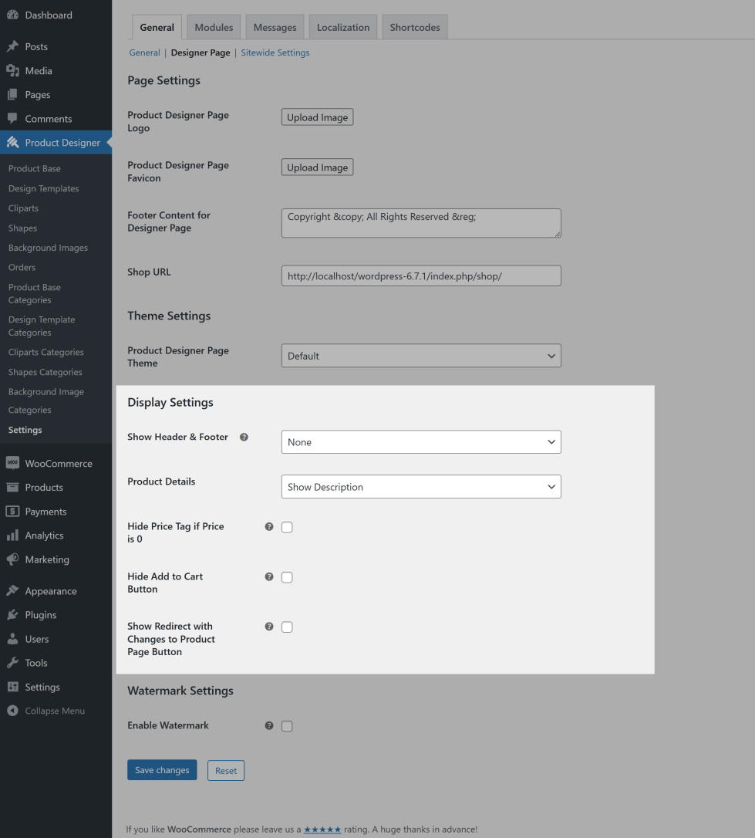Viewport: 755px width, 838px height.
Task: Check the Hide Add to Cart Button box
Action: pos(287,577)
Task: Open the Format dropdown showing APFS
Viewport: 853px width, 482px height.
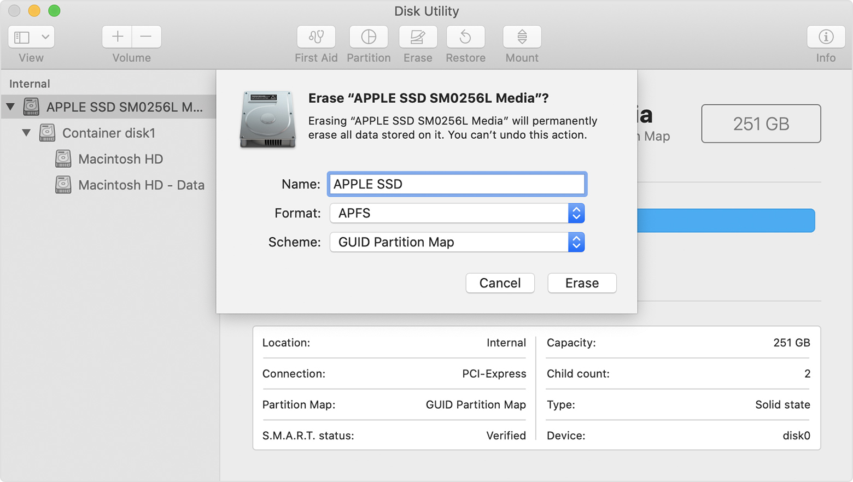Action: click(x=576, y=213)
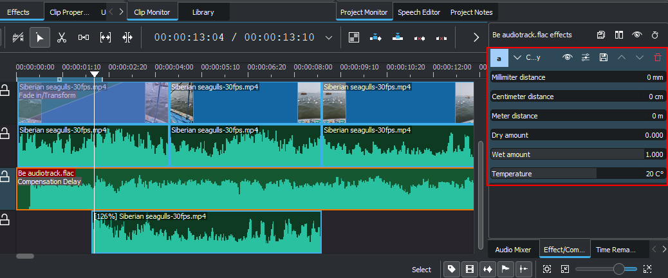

---

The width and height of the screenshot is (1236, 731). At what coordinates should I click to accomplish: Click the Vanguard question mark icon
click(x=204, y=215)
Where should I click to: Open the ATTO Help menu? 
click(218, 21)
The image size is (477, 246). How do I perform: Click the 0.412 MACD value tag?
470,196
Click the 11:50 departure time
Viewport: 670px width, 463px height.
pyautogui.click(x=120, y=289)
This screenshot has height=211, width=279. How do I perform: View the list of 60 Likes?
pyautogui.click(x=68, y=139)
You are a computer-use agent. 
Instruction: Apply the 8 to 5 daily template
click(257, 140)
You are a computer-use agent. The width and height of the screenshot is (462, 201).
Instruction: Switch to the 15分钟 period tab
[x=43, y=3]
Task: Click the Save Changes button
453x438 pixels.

--

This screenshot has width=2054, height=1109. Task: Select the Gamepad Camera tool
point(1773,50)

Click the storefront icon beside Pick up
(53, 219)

Required work
Work out how many lines of the listing above include "agent". Answer with the number and nothing more.

Result for this task
2